• **Exercise**
Revise the records below by replacing "GUI agent" with "interface agent" and keeping everything else the same.

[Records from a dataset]
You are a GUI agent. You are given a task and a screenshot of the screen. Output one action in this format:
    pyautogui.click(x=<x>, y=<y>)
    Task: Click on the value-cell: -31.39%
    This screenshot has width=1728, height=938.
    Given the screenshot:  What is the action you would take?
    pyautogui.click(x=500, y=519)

• **Solution to this problem**
You are a interface agent. You are given a task and a screenshot of the screen. Output one action in this format:
    pyautogui.click(x=<x>, y=<y>)
    Task: Click on the value-cell: -31.39%
    This screenshot has width=1728, height=938.
    Given the screenshot:  What is the action you would take?
    pyautogui.click(x=500, y=519)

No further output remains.